Cloud Native: The Power of Standards, Kata and the OCI Runtime#
Go to the website of the Cloud Native Computing Foundation and you’ll be confronted with this picture of the cloud world:
Look closely and you’ll see the world is divided by function (e.g. Databases and Container Runtimes) and each category has several if not dozens of projects. In the cloud, as in technology broadly, there’s a lot of benefit to interoperability. That leads to standards. This post is about how standards from the Open Container Initiative (OCI) enable Kata Containers, a “secure container runtime with lightweight virtual machines that feel and perform like containers, but provide stronger workload isolation using hardware virtualization…” and how I tried to use Kata to sandbox privileged login servers.
Microk8s and its Components#
In the CIS Datacenter I use Microk8s, “a Zero-ops, pure-upstream Kubernetes from developer workstations to production.” Kubernetes is not a single service or daemon running on a machine, it’s a bunch of interconnected pieces. Microk8s installs everything in a single
snap install command and is up an running on Ubuntu within a minute or two. It can be used to assemble a high availability cluster if you have three or more machines. The diagram is a simplified view of the components needed to run containers.
The kubelet is a Kubernetes component and is generic across implementations of Kubernetes. When you use the
kubectl command you’re talking to the kubelet, which is keeping track of all of your YAML manifests and ensuring your Kubernetes cluster has reached the desired state. The kubelet doesn’t create containers, instead it communicates with Containerd using the Container Runtime Interface over Google’s Remote Procedure Call (gRPC). Any container runtime that implements the CRI can be used by Kubernetes. Containerd manages images and converts each pod specification into an OCI runtime specification which is just a JSON file. The runtime specification is read by runc which launches and manages the containers.
What if we wanted to run some other kind of container?

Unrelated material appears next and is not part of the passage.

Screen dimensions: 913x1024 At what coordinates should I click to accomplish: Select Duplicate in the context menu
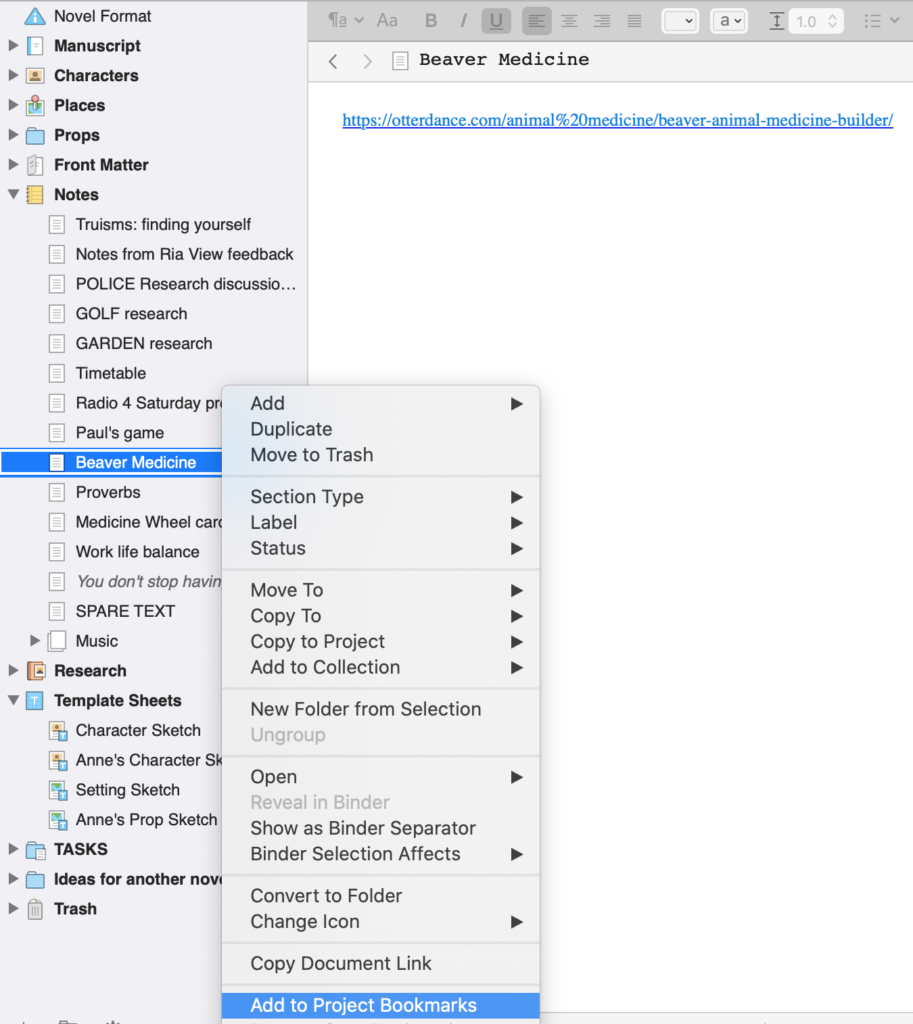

Kata implements the OCI Runtime Specification and does something amazing: It runs each pod inside of a lightweight virtual machine. With Kata if malicious code inside of a pod escapes the container it’s trapped in a VM without access to the Kubernetes node. Virtual machines provide the most effective and popular form of workload isolation. Here’s a diagram of a system running both normal and Kata containers:
Kata plugs in to Containerd and Kubernetes pods that have
runtimeClassName specified like below will be run in a Kata container:
apiVersion: v1 kind: Pod metadata: name: nginx-kata spec: runtimeClassName: kata containers: - name: nginx image: nginx
A pod is a lot like a VM. Containers in a pod have the same IP address and can share memory, devices and local storage. The majority of applications won’t notice the difference between a normal and a Kata pod. But, there are differences:
Privileged pods have privilege on the VM, not the node, so running an IDS in a Kata sandbox is pointless (by design).
hostPathvolumes are volumes on the VM, not the node.
It’s not possible to use the nvidia runtime or other kinds of hardware acceleration that’s not in the VM.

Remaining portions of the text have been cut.